In the current embodiment, the output of the control loop is the desired time between pulses and when the time from the last pulse is reached, the next pulse is fired. The output of the control loop could also be tuned such that it is the desired position on a software encoder which is being updated continuously based on the speed estimations. This methodology induces further error because the software encoder is prone to drift due to error in the speed measurements but would achieve the same effect. Similarly, a hardware encoder could be used and this methodology could position the pulses relative to the hardware encoder.

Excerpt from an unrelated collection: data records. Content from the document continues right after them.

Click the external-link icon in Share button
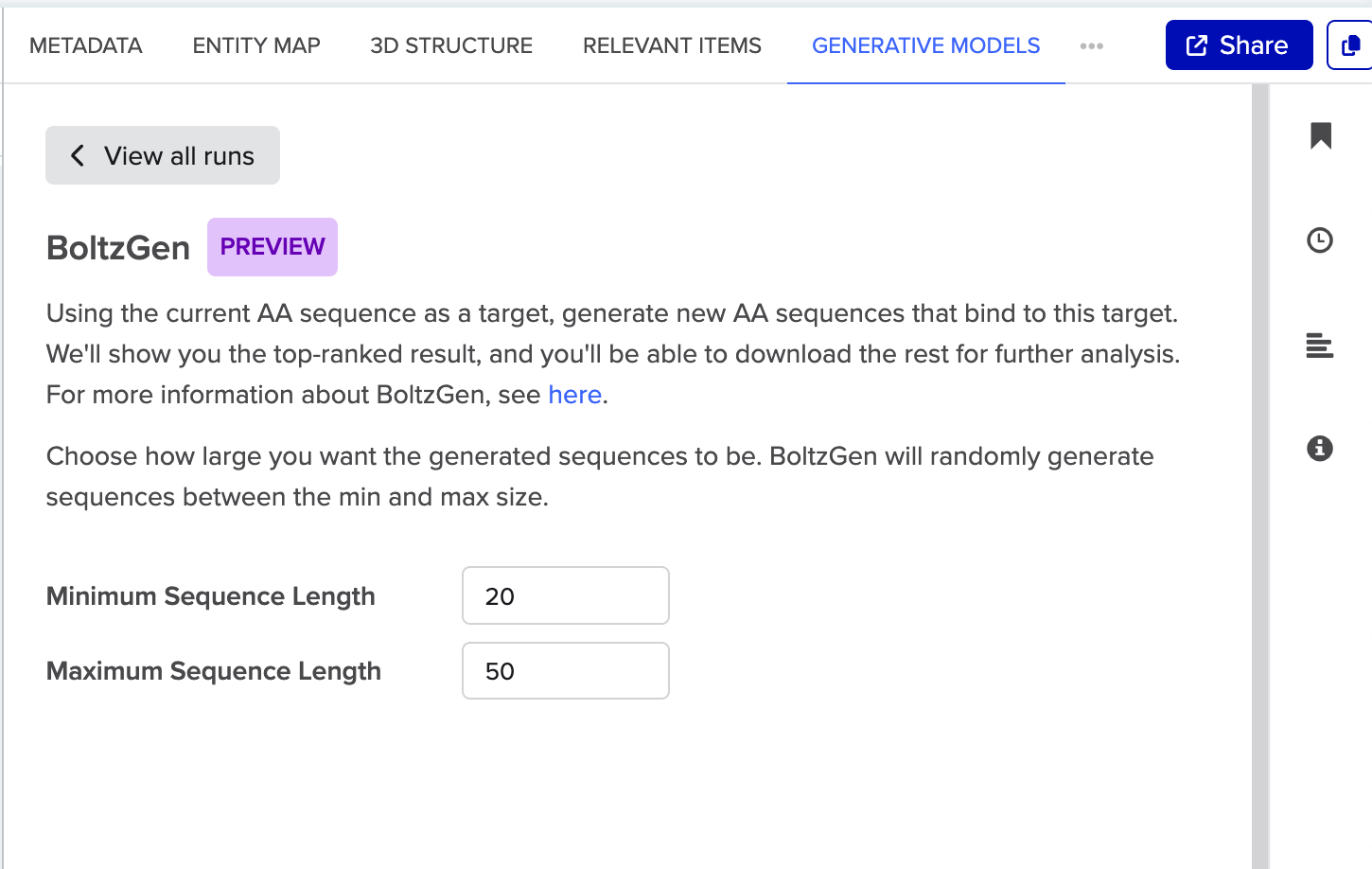 1197,45
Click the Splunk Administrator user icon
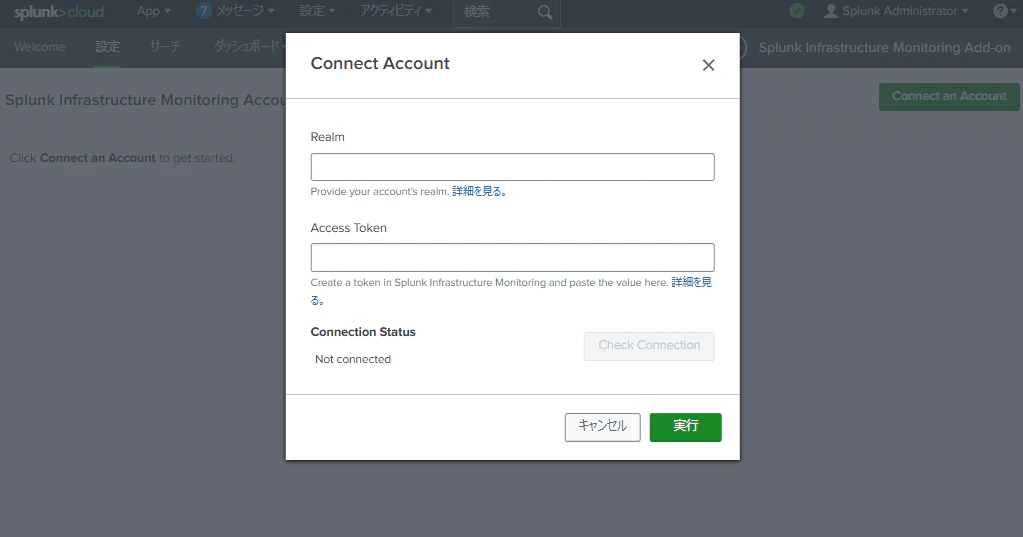1023x537 pixels. click(x=830, y=11)
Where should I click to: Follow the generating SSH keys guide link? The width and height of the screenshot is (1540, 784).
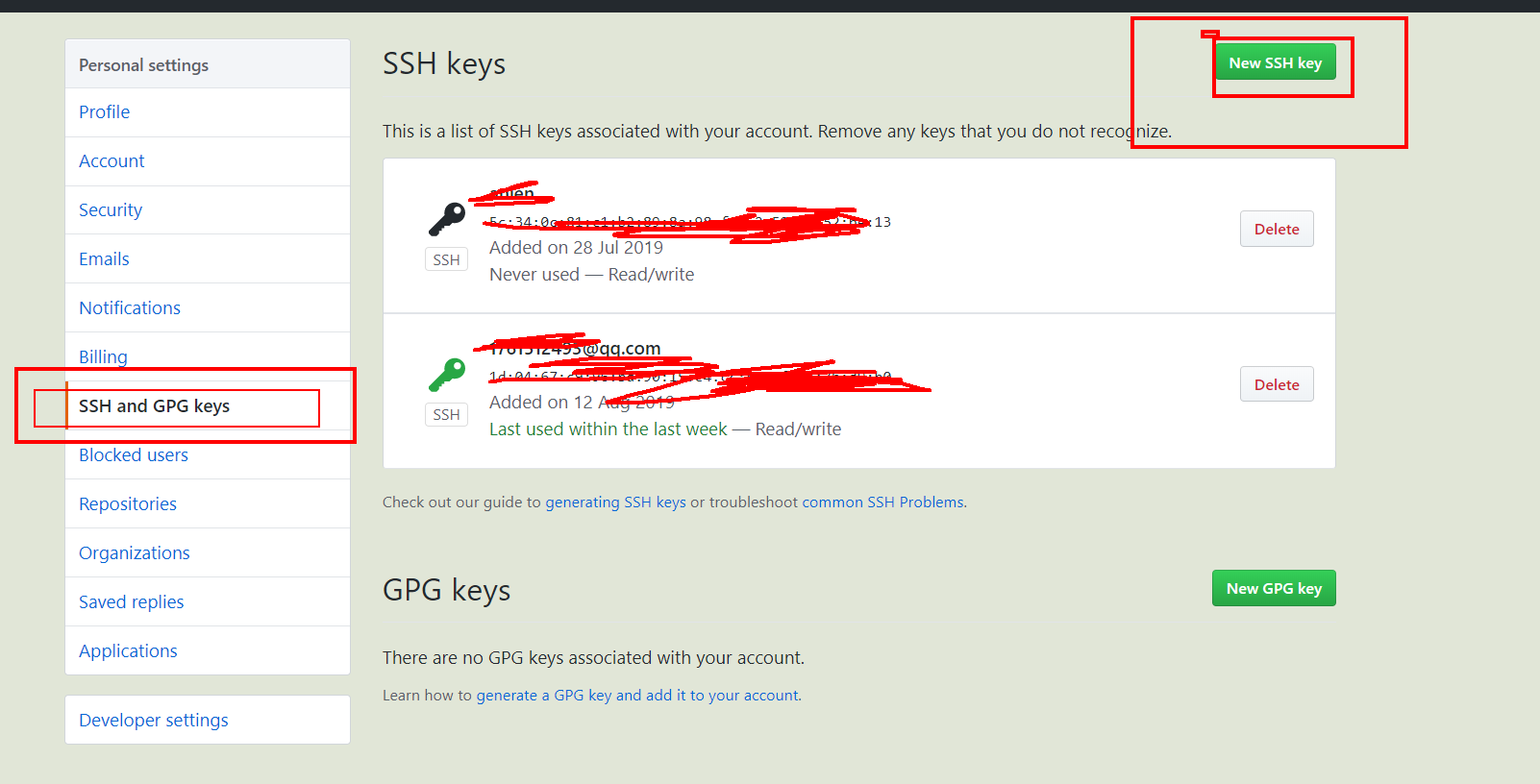point(615,502)
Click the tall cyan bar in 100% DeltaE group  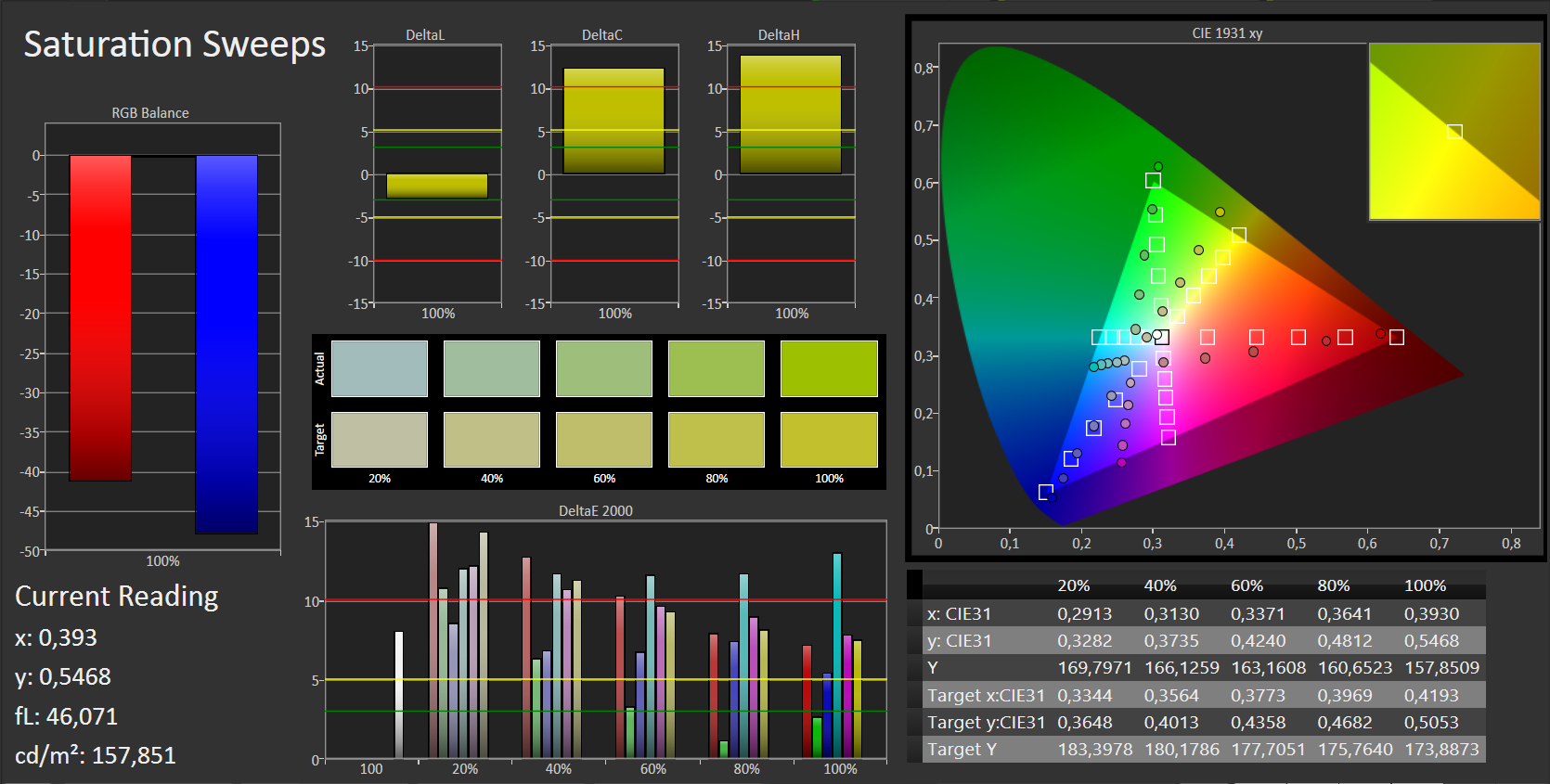click(x=837, y=654)
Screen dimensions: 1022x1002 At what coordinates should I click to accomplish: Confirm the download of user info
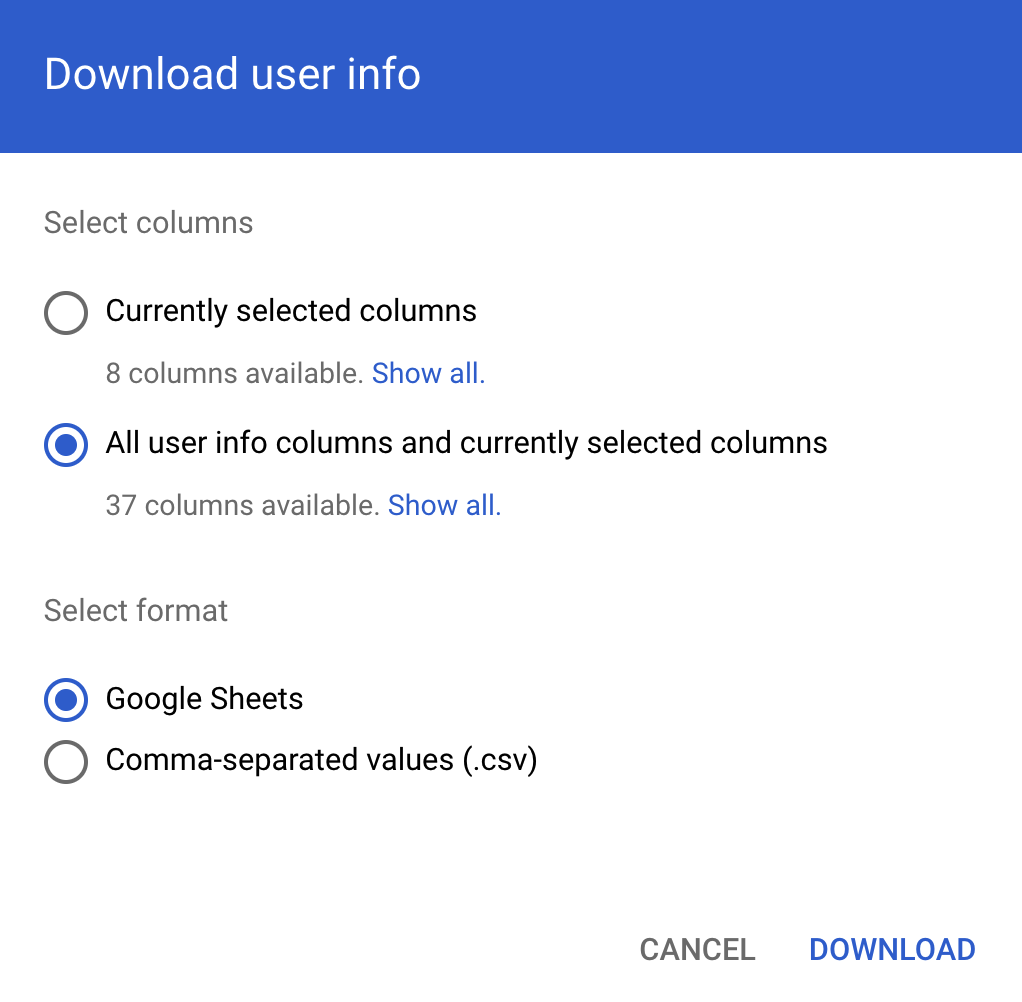(x=891, y=949)
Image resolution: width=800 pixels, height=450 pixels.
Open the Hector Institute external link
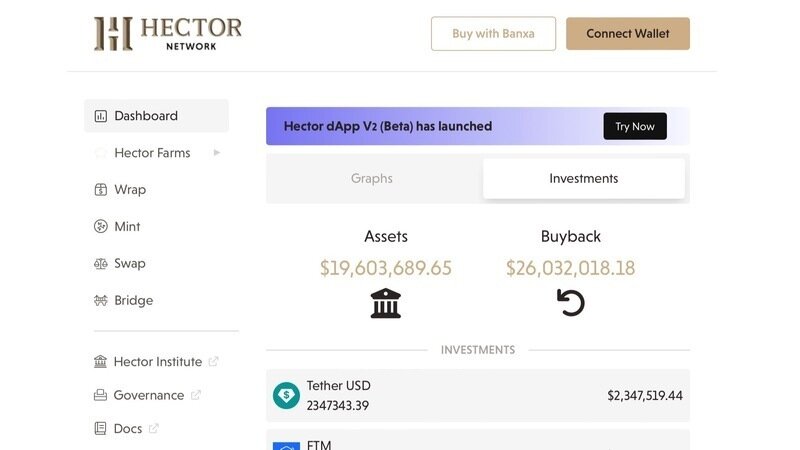[213, 362]
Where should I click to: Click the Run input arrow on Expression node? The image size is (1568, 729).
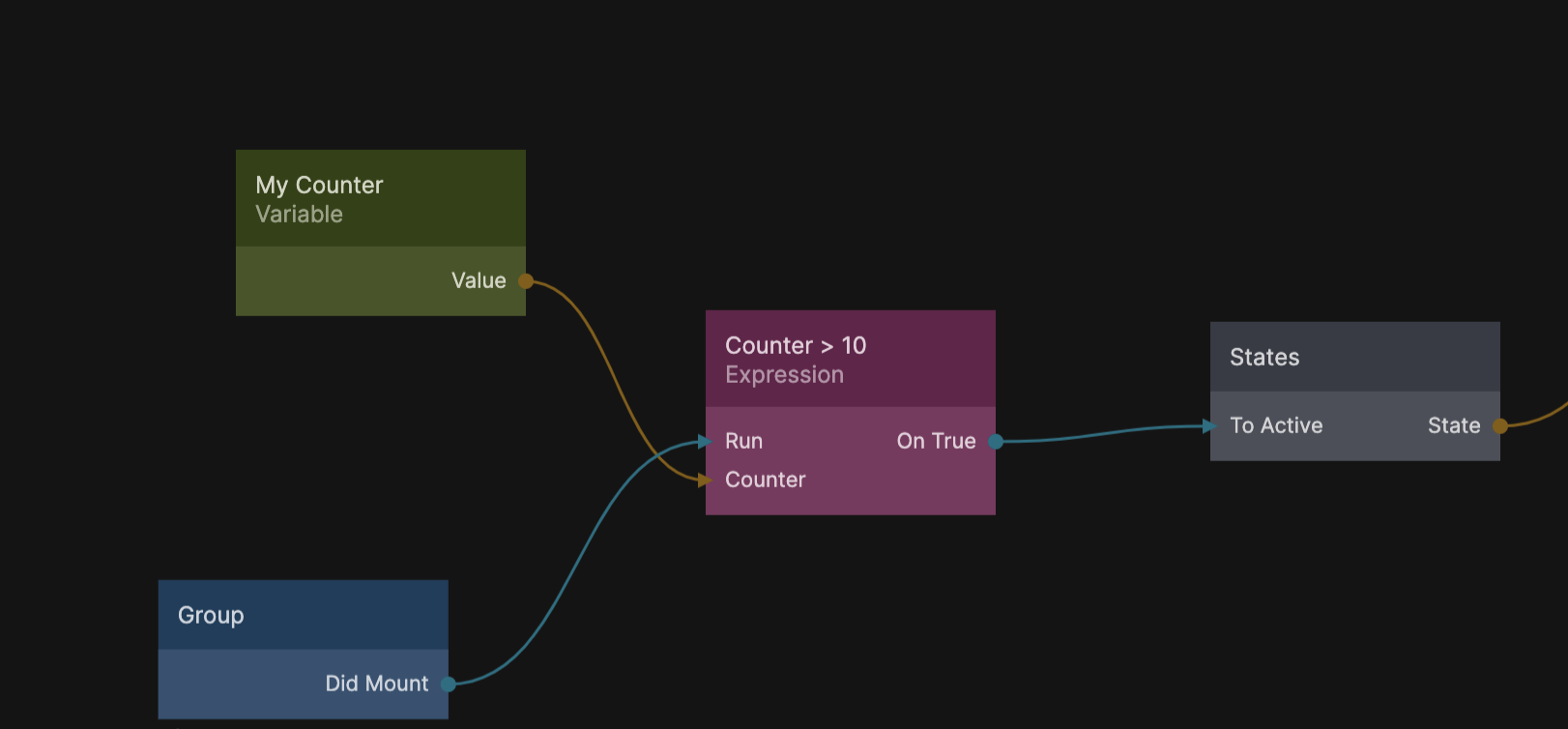706,442
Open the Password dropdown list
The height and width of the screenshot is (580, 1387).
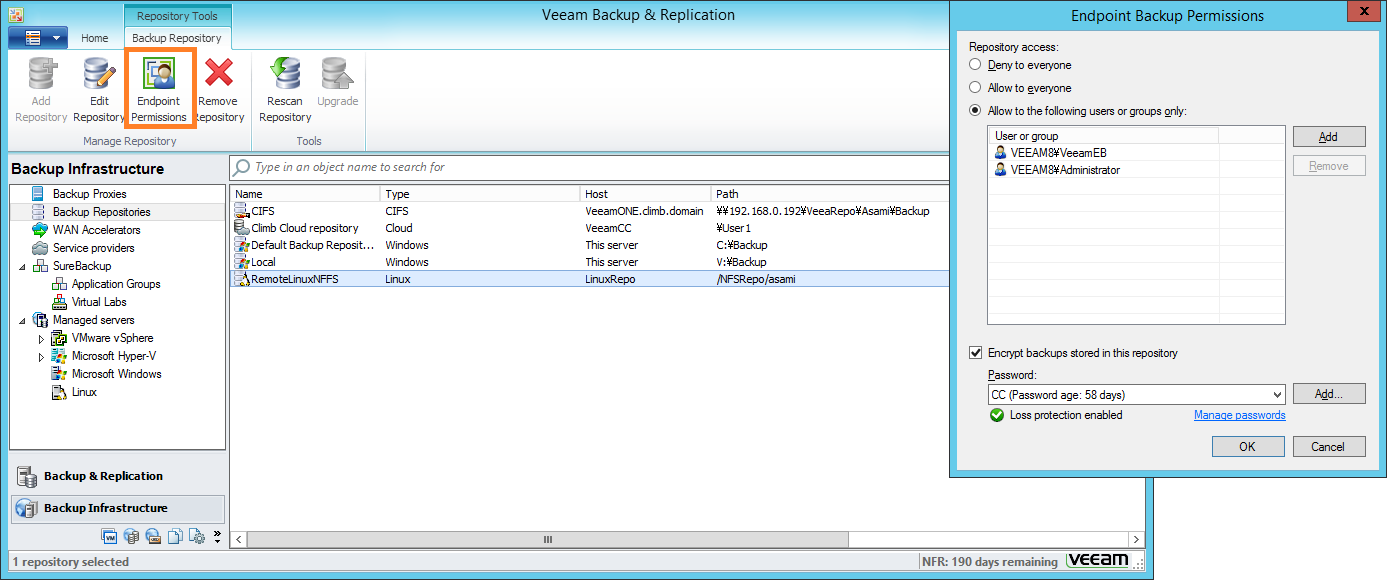[1277, 395]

This methodology could be extended further to allow for adjustments in the desired inductance (or desired current rise) based on speed, load, or desired optimization. These adjustments could be applied from a lookup table based on current operating point or calculated real time based on an adjustment formula.

Claim 1:
A method for controlling a switched reluctance machine, SRM, comprising the steps of:
a) providing (<NUM>) an SRM control system (<NUM>) having a commutation module (<NUM>);
b) providing (<NUM>) an initial rotor position for the SRM utilizing an initialization mechanism;
c) defining (<NUM>) a pinned point (x) on a phase current waveform during an initial current rise phase of the current waveform, said current waveform starting to rise in correspondence of an inductance rise (Θon) of a phase (A) of the SRM, wherein said pinned point (x) is defined at a point corresponding to a magnitude between <NUM>% and <NUM>% of the steady state current on the initial current rise;
d) determining (<NUM>) a slope (<NUM>) of the current rise as the current waveform reaches the pinned point (x), the slope (<NUM>) being fed to the commutation module (<NUM>);
e) calculating (<NUM>) an error signal and providing the error signal as an input to a control loop (<NUM>) in the SRM control system (<NUM>), wherein, in one configuration, said slope (<NUM>) of the current rise is utilized to calculate an underlying inductance value of the SRM which is used to calculate the error signal from a desired inductance, and wherein, in another configuration, the SRM control system (<NUM>) is designed to utilize the measured current rise over a fixed time period to calculate said error signal from a desired current rise;
f) determining (<NUM>) an optimum time (<NUM>) to fire a next pulse;
whereby the SRM control system (<NUM>) enables adaptive pulse positioning over a wide range of speeds and loads.